Task item:
Filter out every line below that lacks "agent", and copy the rest.
§
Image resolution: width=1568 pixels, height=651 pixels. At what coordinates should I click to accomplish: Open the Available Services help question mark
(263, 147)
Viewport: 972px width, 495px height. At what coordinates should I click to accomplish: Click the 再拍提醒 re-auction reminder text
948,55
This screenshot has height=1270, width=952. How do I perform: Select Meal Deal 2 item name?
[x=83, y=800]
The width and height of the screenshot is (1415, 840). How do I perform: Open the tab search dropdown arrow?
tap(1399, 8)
§
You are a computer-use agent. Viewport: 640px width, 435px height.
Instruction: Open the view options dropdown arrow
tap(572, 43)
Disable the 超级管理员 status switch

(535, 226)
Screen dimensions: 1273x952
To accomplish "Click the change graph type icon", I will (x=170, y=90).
§
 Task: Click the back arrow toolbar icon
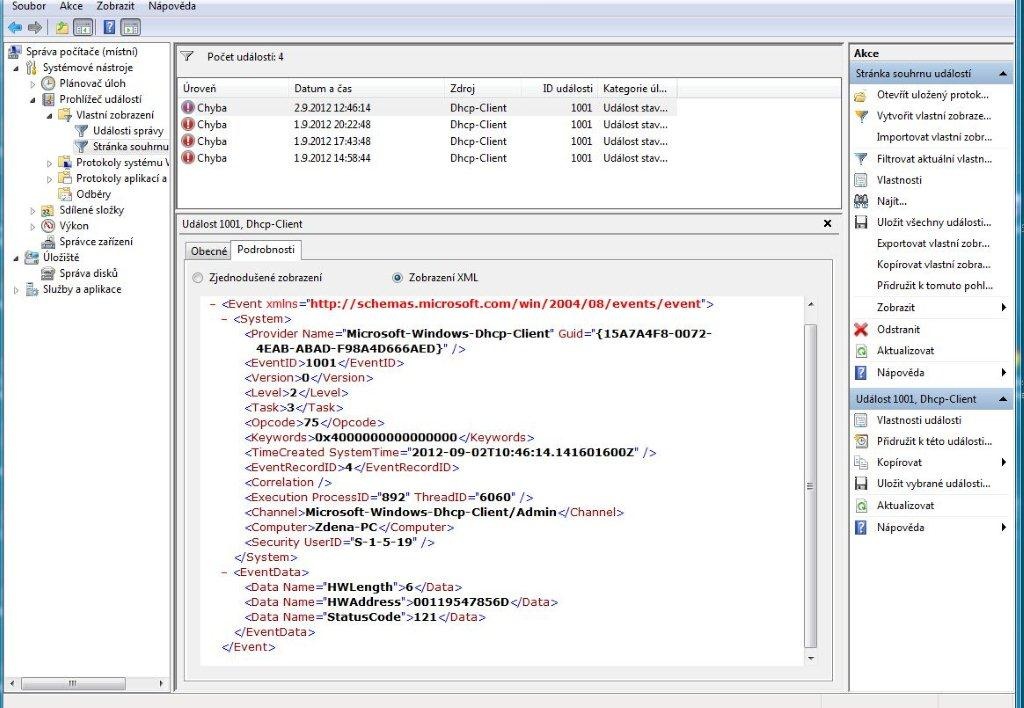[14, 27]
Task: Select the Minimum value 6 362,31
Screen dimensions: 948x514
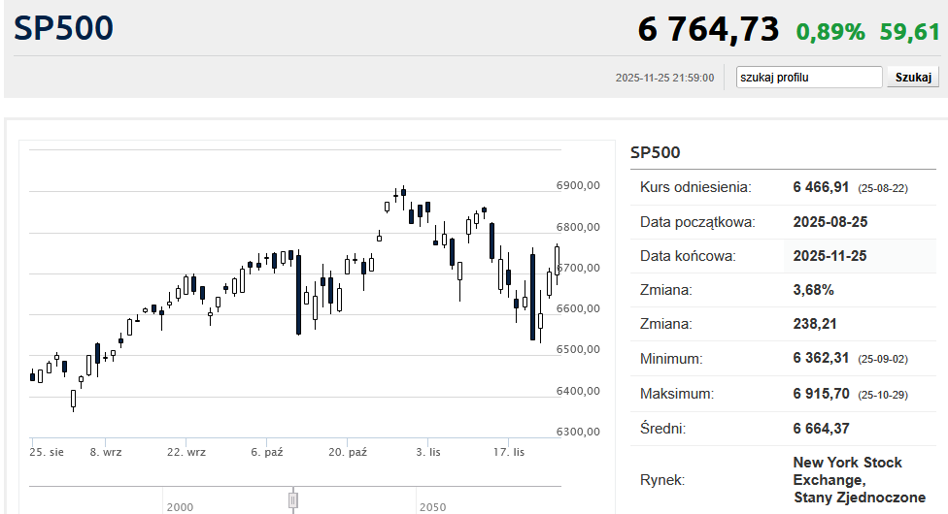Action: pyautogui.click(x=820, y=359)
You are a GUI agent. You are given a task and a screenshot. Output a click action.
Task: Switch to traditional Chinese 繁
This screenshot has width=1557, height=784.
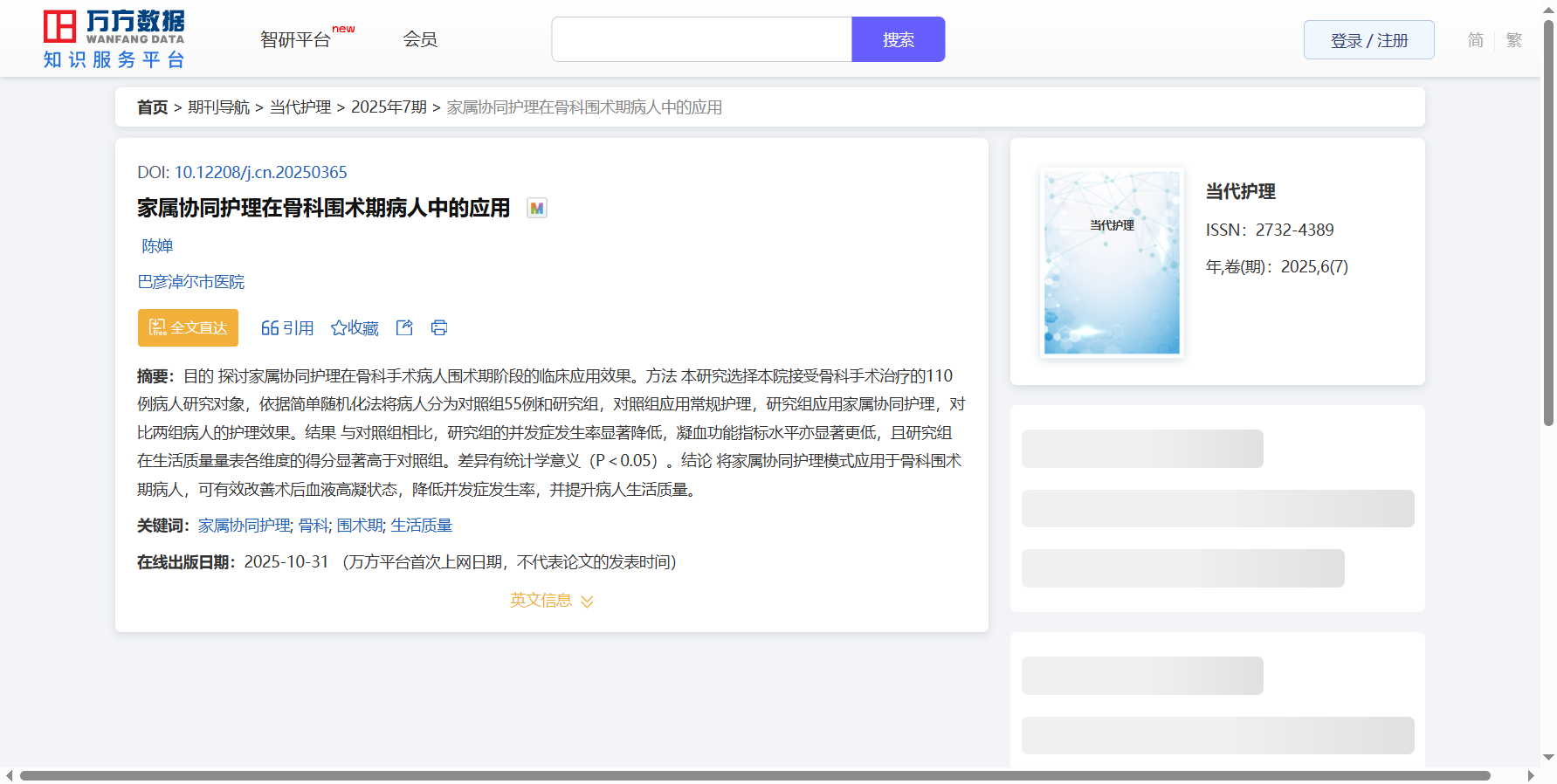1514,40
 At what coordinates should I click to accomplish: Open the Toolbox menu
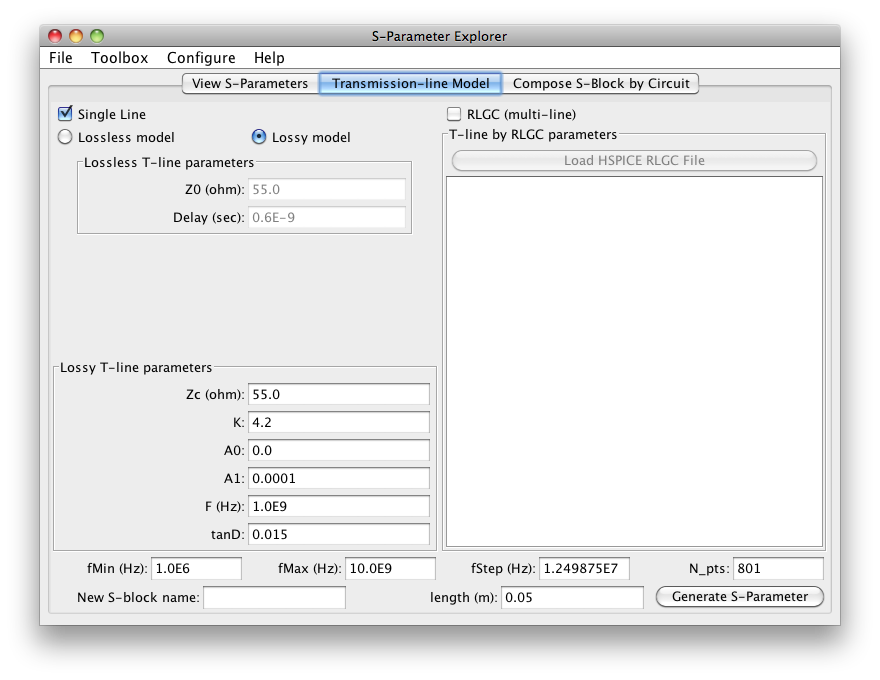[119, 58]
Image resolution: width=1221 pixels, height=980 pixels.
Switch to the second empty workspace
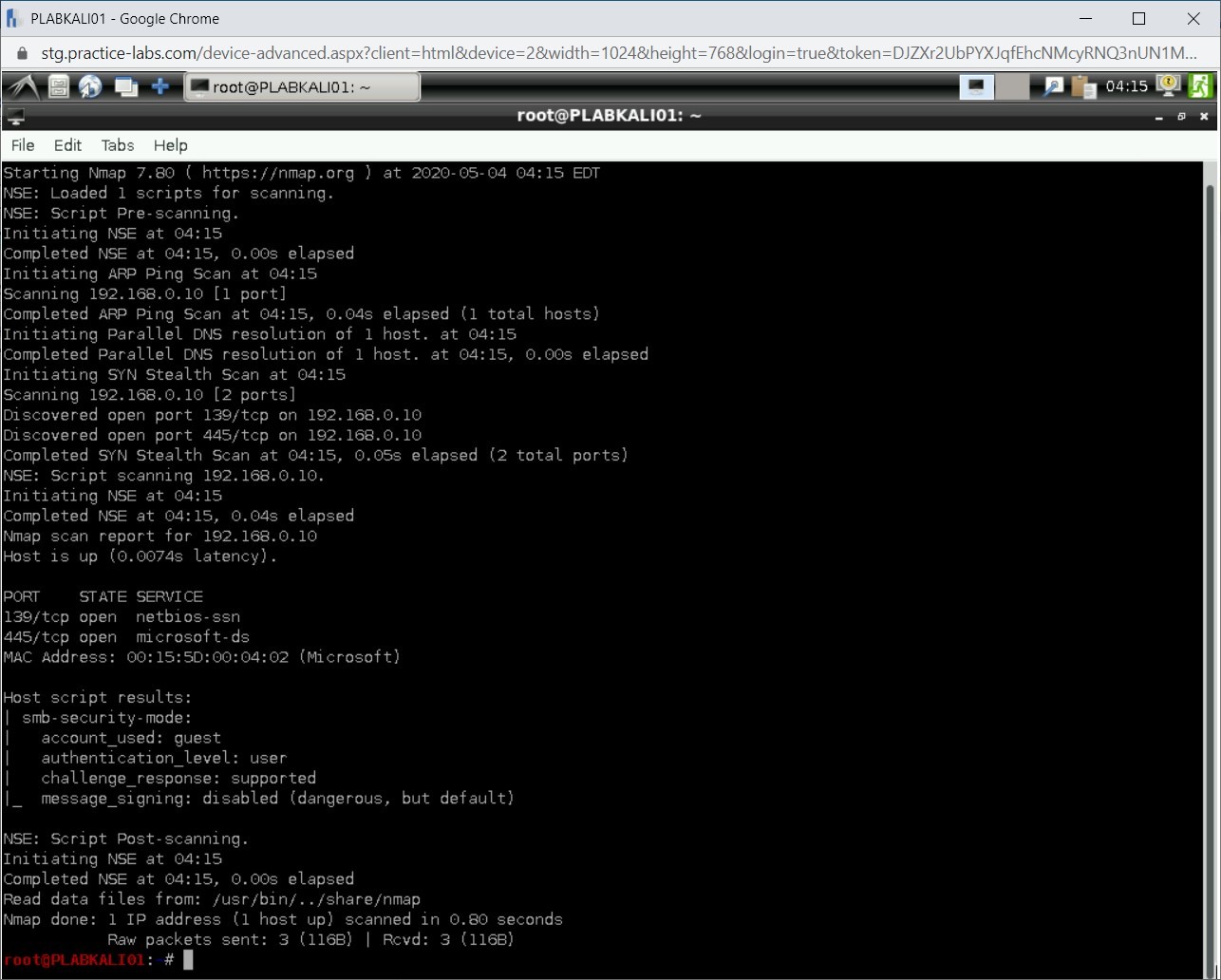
§
Response below:
You are a computer-use agent. Viewport: 640px width, 435px height.
You are a GUI agent. You are given a task and a screenshot. Output a click action.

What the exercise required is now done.